On a recent visit to Sandtrap, Candice paused on the dove porch to brandish her sharpened quill over mimosas and fuzzy navels, the latter being Phil's.
Peepers, dove muse |
Candice: What's the meaning of life?
Phil: Good Lord! I thought this was gonna be easy.
Don’t be fooled by my reputation.
Do I get a "do over"?
OK, you are a Southern writer in a long tradition of Southern writers. The wellspring of your creativity -- describe your Muse, please. And I don’t mean his abs.

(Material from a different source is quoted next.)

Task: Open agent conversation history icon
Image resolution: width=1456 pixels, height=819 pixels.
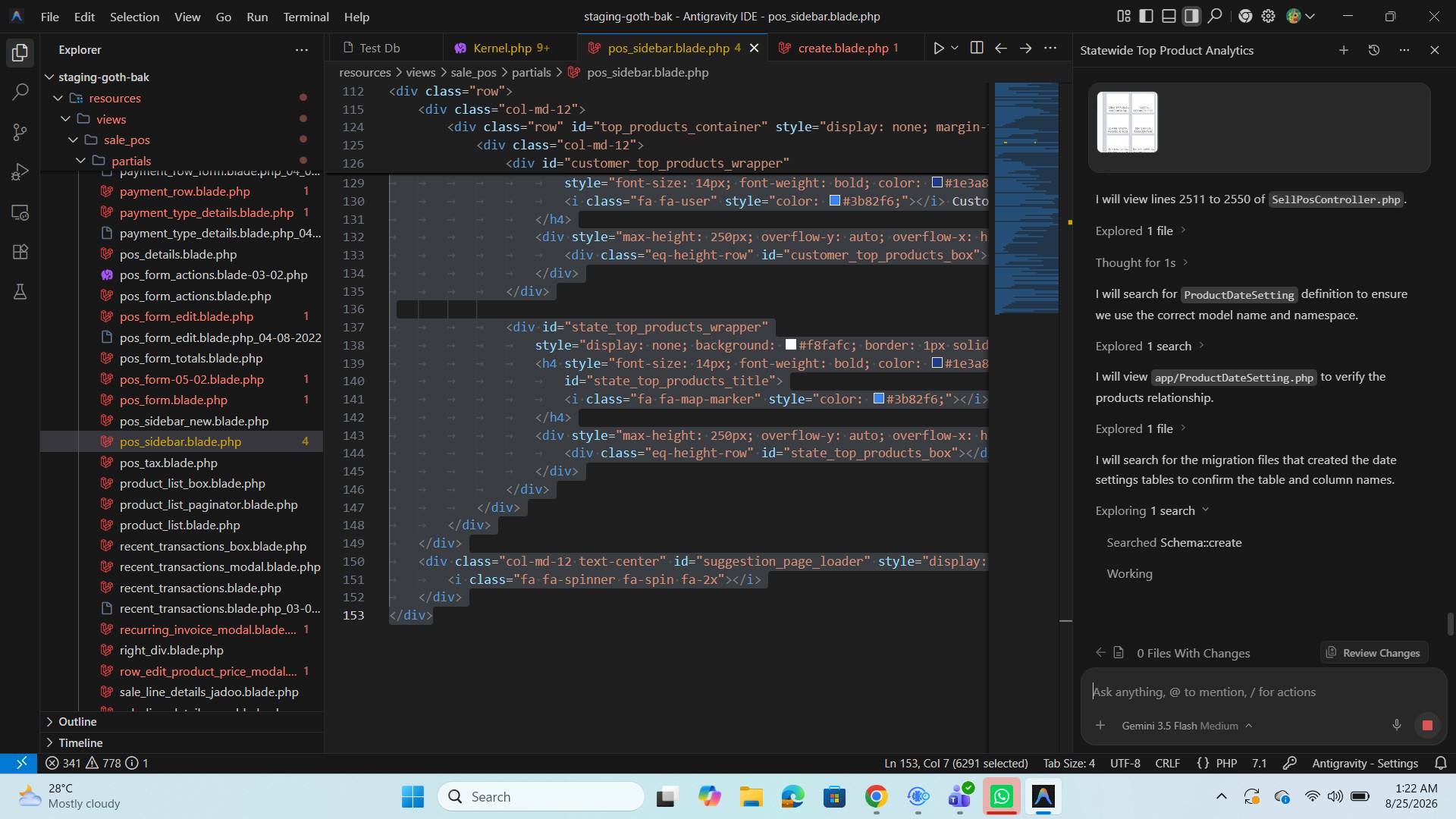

Yes, my muse comes shirtless, generally posing as one of the Village People. He forces me to pantomime "YMCA" to the doves' amusement. Creativity comes in dreams. My subconscious works overtime. People I meet in the supermarket inspire me. I'll talk to anybody. Reading, but rarely TV. Off-the-cuff exchanges that "click."
Is that where your Sandtrap sketches come from?
Yeah, often. Sandtrap is that fictional place that never existed, but should. It taps into growing up in a rural community within a drive of urbanity. Country folk seem more rooted in common sense. As a teen whatever I needed to know about sex -- animal, vegetable or human -- I counted on country peers, not the clueless urban Einsteins.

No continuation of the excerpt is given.